Work item:
Transcribe all records exactly.

Listed entries:
+ + + + + + +

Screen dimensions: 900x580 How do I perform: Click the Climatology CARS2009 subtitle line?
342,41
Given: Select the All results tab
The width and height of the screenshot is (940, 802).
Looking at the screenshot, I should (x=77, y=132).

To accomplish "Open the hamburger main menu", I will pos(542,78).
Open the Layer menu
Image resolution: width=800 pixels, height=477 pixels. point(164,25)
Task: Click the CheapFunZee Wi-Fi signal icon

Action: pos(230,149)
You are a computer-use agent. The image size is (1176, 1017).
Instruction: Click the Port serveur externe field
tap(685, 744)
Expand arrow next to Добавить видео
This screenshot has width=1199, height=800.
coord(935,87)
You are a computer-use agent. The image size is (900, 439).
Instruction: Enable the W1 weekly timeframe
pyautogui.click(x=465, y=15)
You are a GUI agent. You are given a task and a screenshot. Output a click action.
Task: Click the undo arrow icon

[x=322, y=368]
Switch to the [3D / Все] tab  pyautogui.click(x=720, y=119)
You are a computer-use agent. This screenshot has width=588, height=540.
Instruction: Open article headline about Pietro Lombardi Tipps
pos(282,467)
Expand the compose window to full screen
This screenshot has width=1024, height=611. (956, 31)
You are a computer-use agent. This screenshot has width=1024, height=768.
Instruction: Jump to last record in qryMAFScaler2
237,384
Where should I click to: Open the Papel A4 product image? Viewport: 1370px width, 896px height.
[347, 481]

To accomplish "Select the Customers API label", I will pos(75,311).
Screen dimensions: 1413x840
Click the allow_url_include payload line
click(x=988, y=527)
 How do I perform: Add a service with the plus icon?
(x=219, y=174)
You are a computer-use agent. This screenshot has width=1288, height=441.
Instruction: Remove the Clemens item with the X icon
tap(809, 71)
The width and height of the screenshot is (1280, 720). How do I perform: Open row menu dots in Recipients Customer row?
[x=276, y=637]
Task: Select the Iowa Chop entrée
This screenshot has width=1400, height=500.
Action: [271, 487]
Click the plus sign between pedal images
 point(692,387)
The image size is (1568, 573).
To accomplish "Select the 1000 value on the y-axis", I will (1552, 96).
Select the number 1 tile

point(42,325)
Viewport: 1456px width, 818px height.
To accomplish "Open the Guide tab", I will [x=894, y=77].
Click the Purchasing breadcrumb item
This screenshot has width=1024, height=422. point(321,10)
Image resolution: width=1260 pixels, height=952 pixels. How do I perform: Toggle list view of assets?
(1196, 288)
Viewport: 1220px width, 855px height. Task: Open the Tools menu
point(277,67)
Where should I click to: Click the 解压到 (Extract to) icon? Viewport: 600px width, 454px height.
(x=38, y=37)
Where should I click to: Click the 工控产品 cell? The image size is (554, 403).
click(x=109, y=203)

+ + + + + + +

Exercise result:
Screen dimensions: 900x580 How do I perform: Click the Climatology CARS2009 subtitle line?
342,41
Given: Select the All results tab
The width and height of the screenshot is (940, 802).
Looking at the screenshot, I should (x=77, y=132).

To accomplish "Open the hamburger main menu", I will pos(542,78).
Open the Layer menu
Image resolution: width=800 pixels, height=477 pixels. point(164,25)
Task: Click the CheapFunZee Wi-Fi signal icon

Action: pos(230,149)
You are a computer-use agent. The image size is (1176, 1017).
Instruction: Click the Port serveur externe field
tap(685, 744)
Expand arrow next to Добавить видео
This screenshot has width=1199, height=800.
coord(935,87)
You are a computer-use agent. The image size is (900, 439).
Instruction: Enable the W1 weekly timeframe
pyautogui.click(x=465, y=15)
You are a GUI agent. You are given a task and a screenshot. Output a click action.
Task: Click the undo arrow icon

[x=322, y=368]
Switch to the [3D / Все] tab  pyautogui.click(x=720, y=119)
You are a computer-use agent. This screenshot has width=588, height=540.
Instruction: Open article headline about Pietro Lombardi Tipps
pos(282,467)
Expand the compose window to full screen
This screenshot has width=1024, height=611. (956, 31)
You are a computer-use agent. This screenshot has width=1024, height=768.
Instruction: Jump to last record in qryMAFScaler2
237,384
Where should I click to: Open the Papel A4 product image? Viewport: 1370px width, 896px height.
[347, 481]

To accomplish "Select the Customers API label", I will pos(75,311).
Screen dimensions: 1413x840
Click the allow_url_include payload line
click(x=988, y=527)
 How do I perform: Add a service with the plus icon?
(x=219, y=174)
You are a computer-use agent. This screenshot has width=1288, height=441.
Instruction: Remove the Clemens item with the X icon
tap(809, 71)
The width and height of the screenshot is (1280, 720). How do I perform: Open row menu dots in Recipients Customer row?
[x=276, y=637]
Task: Select the Iowa Chop entrée
This screenshot has width=1400, height=500.
Action: [271, 487]
Click the plus sign between pedal images
 point(692,387)
The image size is (1568, 573).
To accomplish "Select the 1000 value on the y-axis", I will (1552, 96).
Select the number 1 tile

point(42,325)
Viewport: 1456px width, 818px height.
To accomplish "Open the Guide tab", I will [x=894, y=77].
Click the Purchasing breadcrumb item
This screenshot has width=1024, height=422. point(321,10)
Image resolution: width=1260 pixels, height=952 pixels. How do I perform: Toggle list view of assets?
(1196, 288)
Viewport: 1220px width, 855px height. Task: Open the Tools menu
point(277,67)
Where should I click to: Click the 解压到 (Extract to) icon? Viewport: 600px width, 454px height.
(x=38, y=37)
Where should I click to: Click the 工控产品 cell? The image size is (554, 403).
click(x=109, y=203)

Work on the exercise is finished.